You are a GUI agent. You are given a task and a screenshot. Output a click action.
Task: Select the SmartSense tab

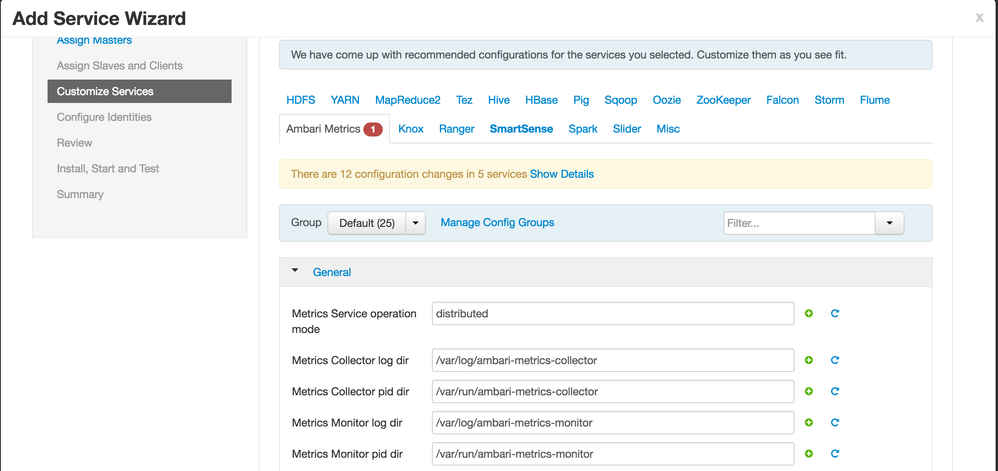coord(521,129)
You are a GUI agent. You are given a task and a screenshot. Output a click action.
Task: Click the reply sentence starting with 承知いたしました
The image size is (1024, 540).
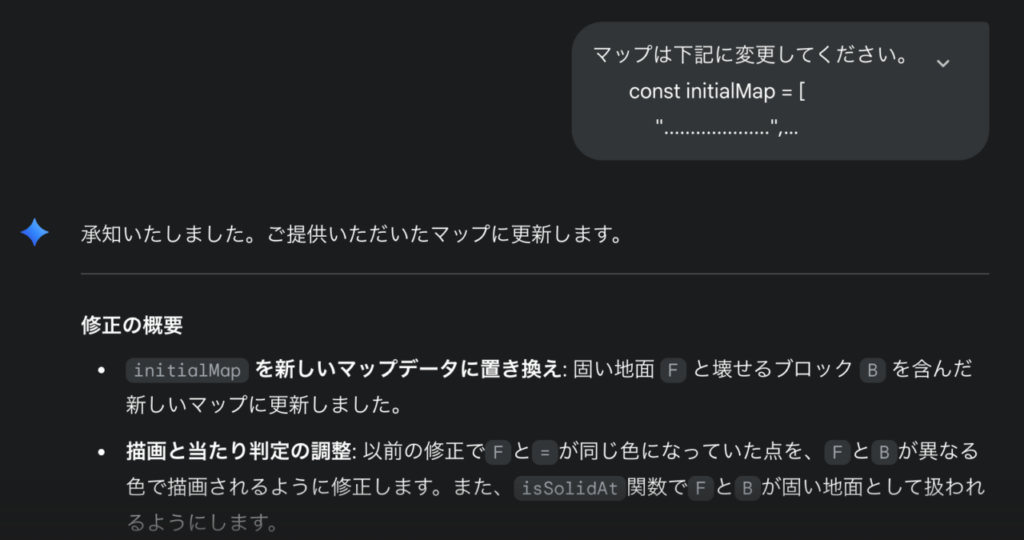tap(353, 234)
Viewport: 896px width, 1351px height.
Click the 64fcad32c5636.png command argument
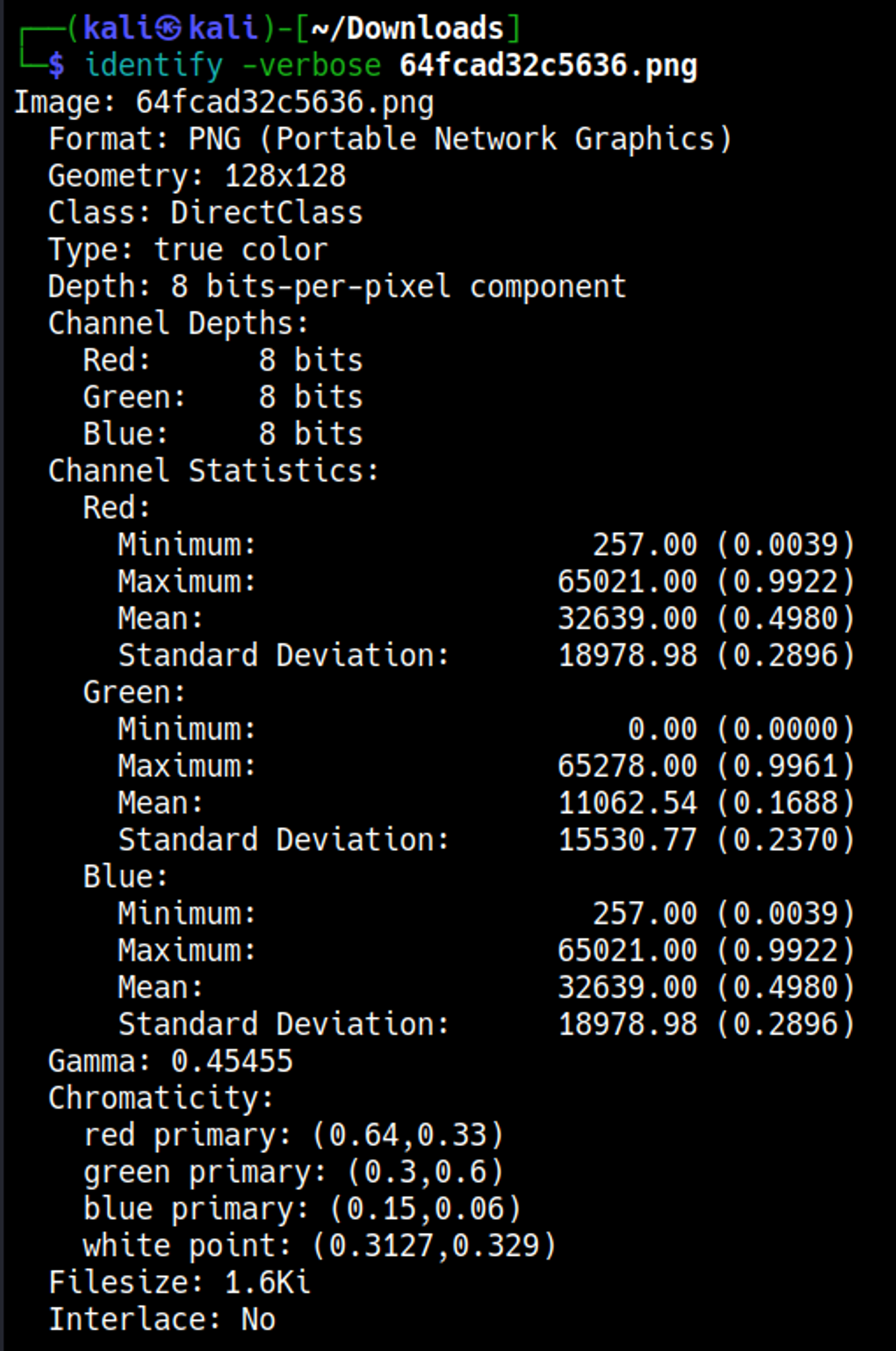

(WHAT THE TASK ASKS): Reproduce every row above word for word, leaving out the pictures.

(OUTPUT FOR THIS EXERCISE):
You are a GUI agent. You are given a task and a screenshot. Output a click action.
Task: Select the SmartSense tab

coord(521,129)
You are a GUI agent. You are given a task and a screenshot. Output a click action.
Task: Click the reply sentence starting with 承知いたしました
The image size is (1024, 540).
tap(353, 234)
Viewport: 896px width, 1351px height.
Click the 64fcad32c5636.png command argument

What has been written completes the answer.